##### Extracted information

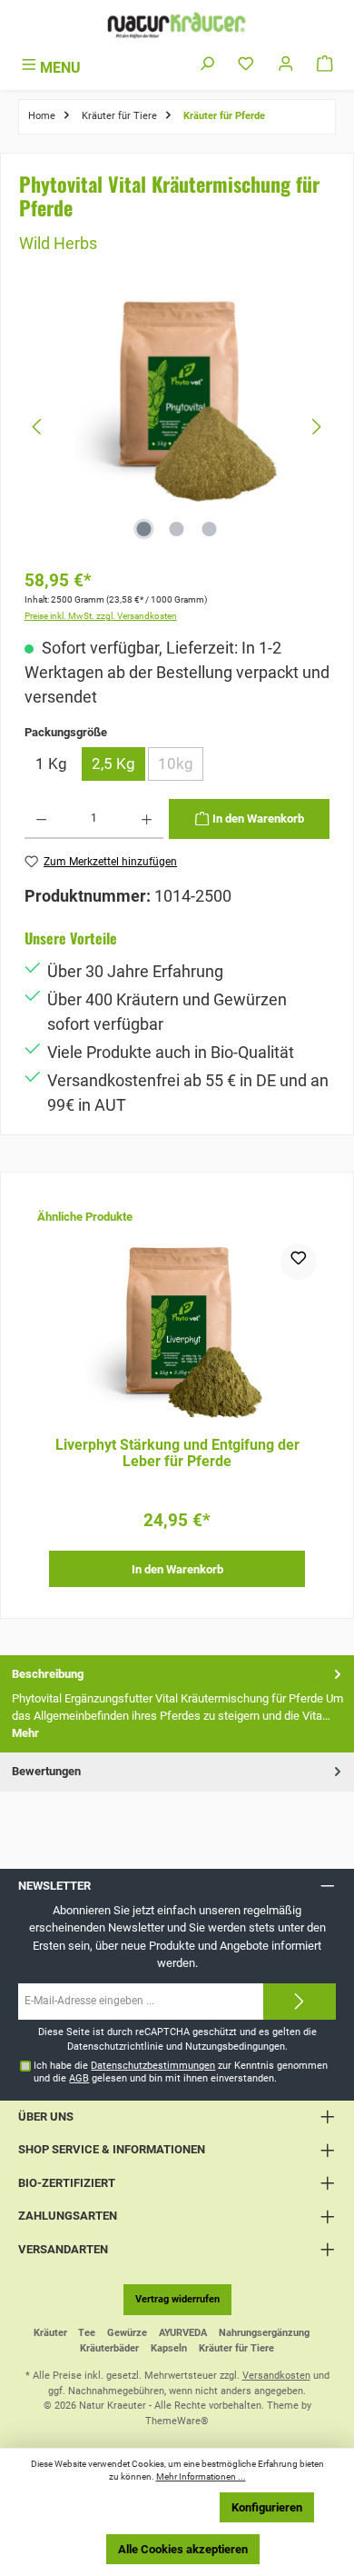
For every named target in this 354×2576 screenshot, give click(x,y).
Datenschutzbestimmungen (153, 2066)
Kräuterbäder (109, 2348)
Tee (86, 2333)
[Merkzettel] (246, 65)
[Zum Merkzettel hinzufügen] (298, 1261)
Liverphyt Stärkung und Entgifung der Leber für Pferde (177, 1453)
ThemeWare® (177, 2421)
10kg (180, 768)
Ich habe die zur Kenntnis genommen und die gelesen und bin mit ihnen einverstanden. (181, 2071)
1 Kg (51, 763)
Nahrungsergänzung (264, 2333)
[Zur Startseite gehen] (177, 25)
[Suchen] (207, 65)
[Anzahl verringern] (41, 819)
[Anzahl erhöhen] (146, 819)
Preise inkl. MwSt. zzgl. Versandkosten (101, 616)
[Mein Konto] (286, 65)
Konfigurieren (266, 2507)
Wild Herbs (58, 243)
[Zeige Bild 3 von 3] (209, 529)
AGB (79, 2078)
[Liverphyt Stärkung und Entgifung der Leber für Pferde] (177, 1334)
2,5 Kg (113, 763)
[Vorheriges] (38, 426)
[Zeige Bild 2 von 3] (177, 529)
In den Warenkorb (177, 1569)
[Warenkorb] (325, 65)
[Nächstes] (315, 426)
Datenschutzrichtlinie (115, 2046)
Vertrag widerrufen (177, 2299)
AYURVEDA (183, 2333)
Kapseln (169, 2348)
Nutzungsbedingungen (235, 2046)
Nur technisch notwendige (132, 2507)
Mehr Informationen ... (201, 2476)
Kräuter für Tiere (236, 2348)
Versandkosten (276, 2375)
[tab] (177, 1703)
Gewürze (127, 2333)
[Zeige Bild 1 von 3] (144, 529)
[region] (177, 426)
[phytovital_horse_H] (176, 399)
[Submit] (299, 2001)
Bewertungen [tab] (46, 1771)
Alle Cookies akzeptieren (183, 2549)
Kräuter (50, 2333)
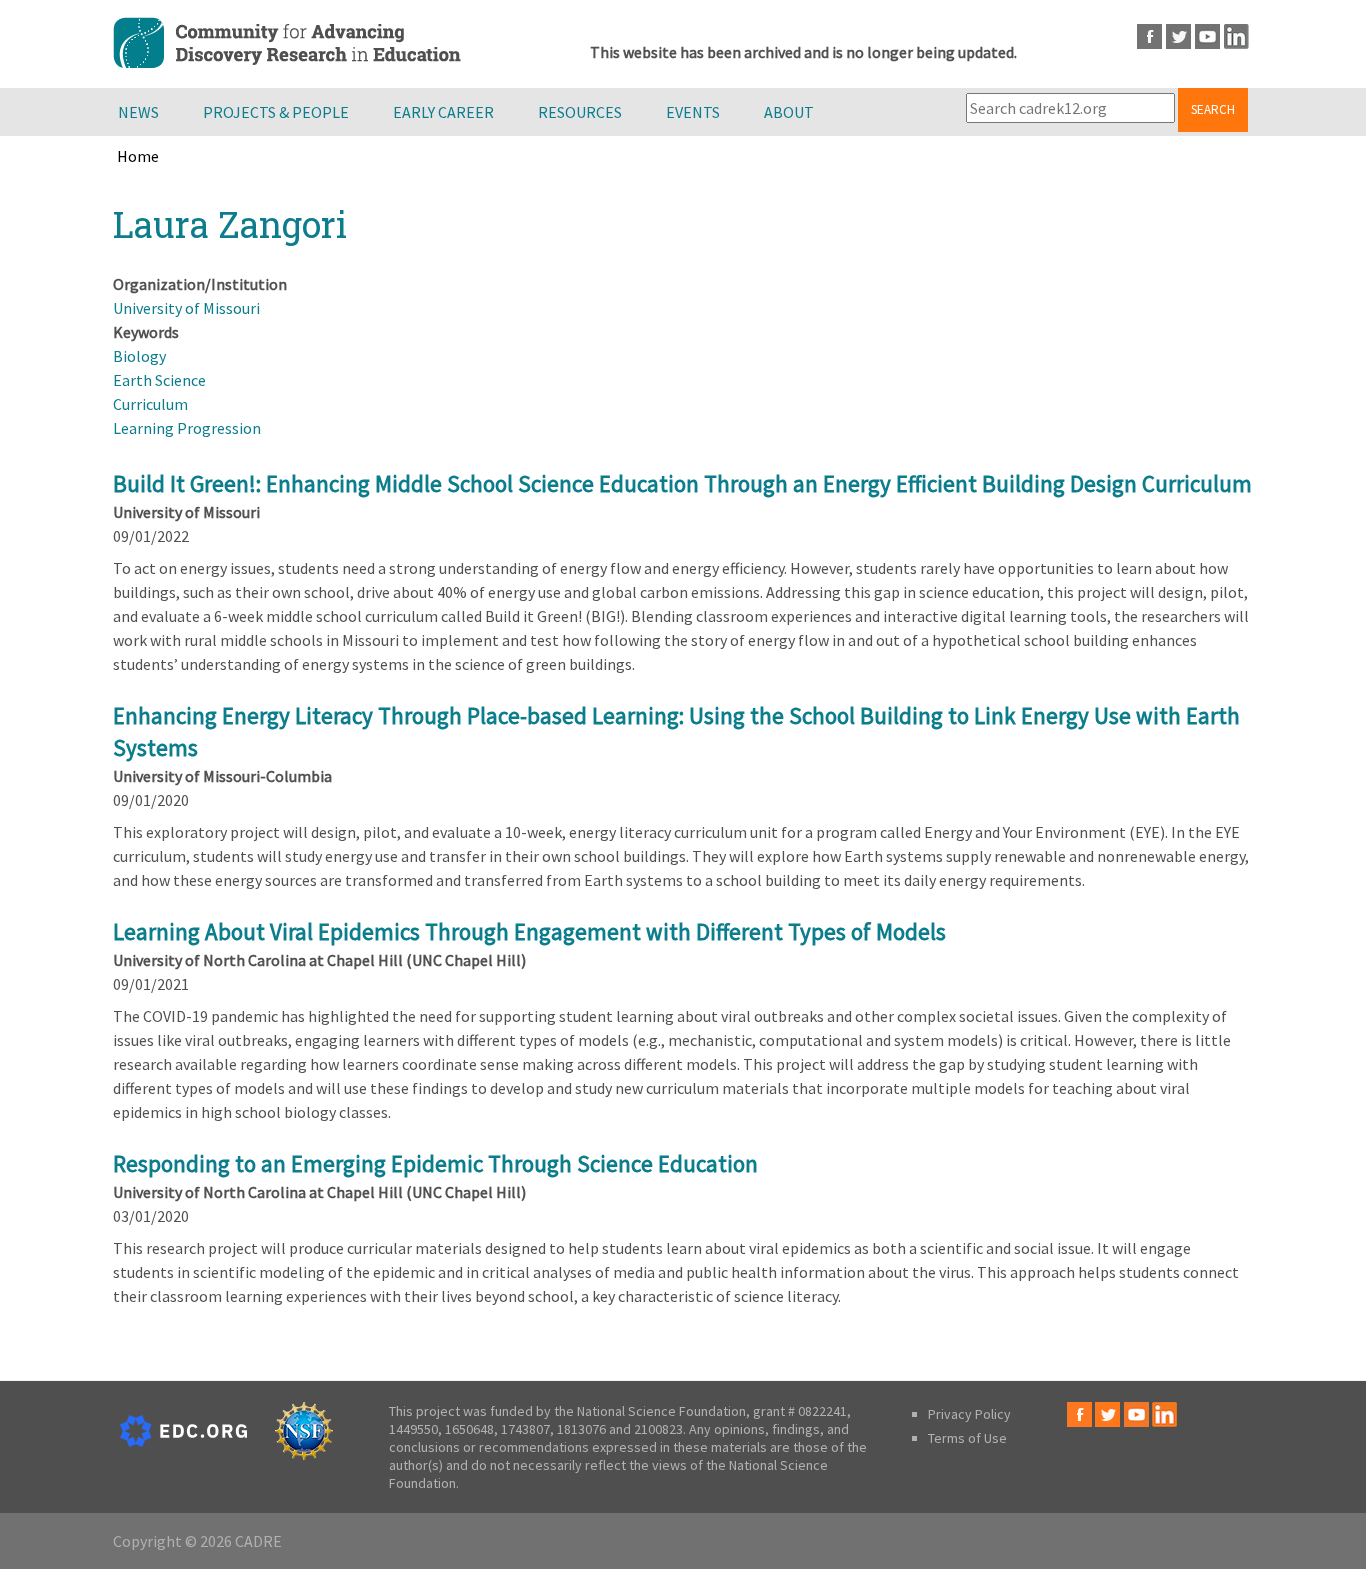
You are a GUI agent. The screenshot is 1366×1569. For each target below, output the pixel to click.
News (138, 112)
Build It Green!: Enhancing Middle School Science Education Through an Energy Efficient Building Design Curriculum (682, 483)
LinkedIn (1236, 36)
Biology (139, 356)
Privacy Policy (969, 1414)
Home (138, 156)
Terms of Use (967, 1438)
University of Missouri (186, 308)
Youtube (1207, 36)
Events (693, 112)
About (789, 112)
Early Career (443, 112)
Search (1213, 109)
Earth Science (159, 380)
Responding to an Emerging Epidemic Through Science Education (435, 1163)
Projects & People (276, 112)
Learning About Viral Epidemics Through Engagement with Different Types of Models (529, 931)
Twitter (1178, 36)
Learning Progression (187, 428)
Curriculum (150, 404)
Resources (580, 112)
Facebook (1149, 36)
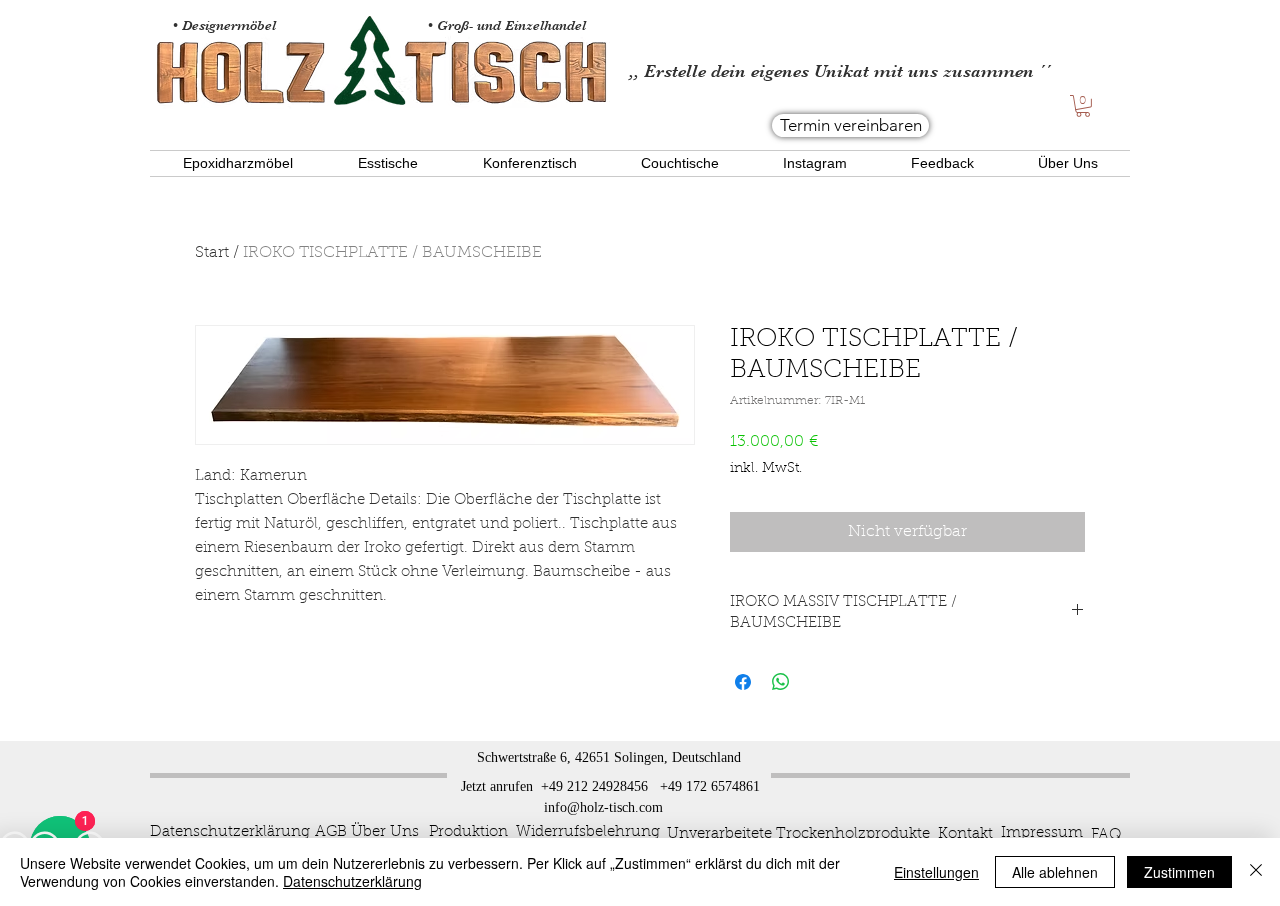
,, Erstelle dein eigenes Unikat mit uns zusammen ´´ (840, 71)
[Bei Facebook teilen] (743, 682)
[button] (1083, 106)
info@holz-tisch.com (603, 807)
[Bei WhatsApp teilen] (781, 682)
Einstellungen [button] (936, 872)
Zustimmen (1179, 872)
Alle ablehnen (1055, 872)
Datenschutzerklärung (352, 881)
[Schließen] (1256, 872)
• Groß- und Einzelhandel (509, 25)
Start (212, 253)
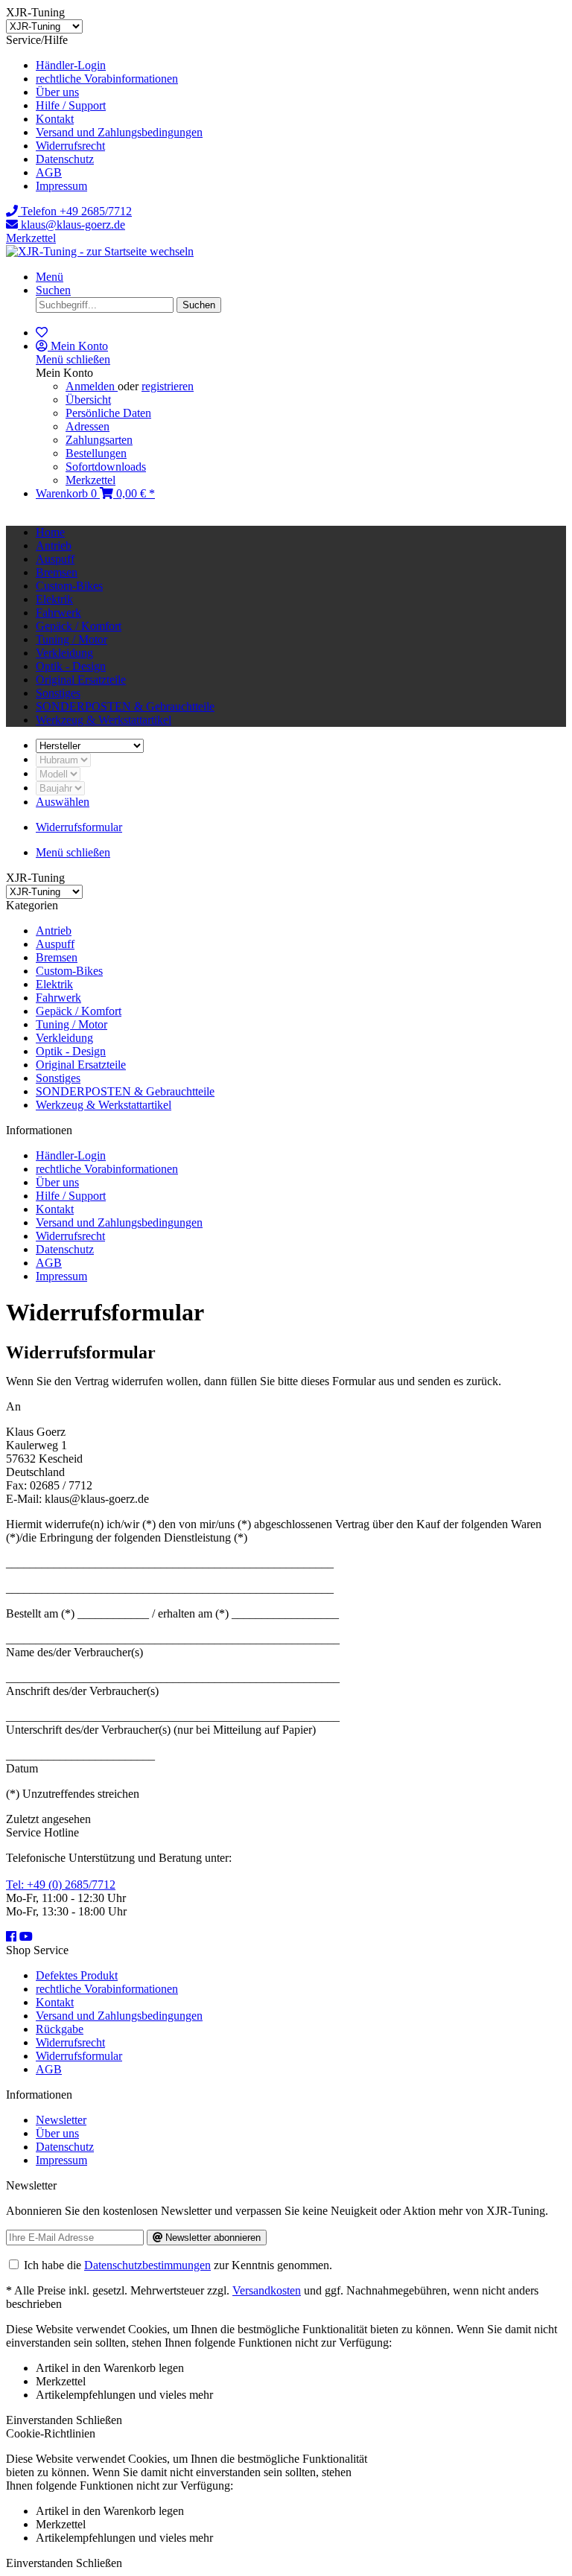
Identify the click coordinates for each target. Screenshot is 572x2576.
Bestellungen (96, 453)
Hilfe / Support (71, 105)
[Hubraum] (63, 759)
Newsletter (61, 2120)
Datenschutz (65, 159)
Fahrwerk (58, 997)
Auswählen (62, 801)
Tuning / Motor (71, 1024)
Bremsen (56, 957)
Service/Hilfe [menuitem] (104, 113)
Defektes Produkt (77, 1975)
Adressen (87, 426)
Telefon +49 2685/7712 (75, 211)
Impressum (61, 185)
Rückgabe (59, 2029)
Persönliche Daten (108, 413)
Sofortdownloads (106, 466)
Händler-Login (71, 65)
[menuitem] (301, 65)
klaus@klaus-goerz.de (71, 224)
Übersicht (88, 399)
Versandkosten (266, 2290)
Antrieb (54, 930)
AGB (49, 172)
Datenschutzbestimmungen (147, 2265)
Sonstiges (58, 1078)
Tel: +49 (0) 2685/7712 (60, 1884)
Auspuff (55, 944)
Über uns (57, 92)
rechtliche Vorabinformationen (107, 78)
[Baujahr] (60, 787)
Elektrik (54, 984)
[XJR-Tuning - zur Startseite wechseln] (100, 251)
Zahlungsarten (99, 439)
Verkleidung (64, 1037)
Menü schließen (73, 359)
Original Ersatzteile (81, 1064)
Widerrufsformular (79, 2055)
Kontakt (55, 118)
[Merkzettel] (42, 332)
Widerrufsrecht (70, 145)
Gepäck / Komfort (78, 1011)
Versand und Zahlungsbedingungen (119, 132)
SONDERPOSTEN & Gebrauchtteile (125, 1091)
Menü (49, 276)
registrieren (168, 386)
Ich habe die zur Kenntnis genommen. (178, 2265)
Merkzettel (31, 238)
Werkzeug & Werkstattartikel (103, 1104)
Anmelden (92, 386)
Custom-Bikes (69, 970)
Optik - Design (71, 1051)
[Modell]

##########

# [Task brief]
Only the lines above from the one with "[menuitem] (301, 65)" through the one with "Elektrik (54, 984)" should be duplicated, character for character.

# [Solution to this problem]
[menuitem] (301, 65)
klaus@klaus-goerz.de (71, 224)
Übersicht (88, 399)
Versandkosten (266, 2290)
Antrieb (54, 930)
AGB (49, 172)
Datenschutzbestimmungen (147, 2265)
Sonstiges (58, 1078)
Tel: +49 (0) 2685/7712 (60, 1884)
Auspuff (55, 944)
Über uns (57, 92)
rechtliche Vorabinformationen (107, 78)
[Baujahr] (60, 787)
Elektrik (54, 984)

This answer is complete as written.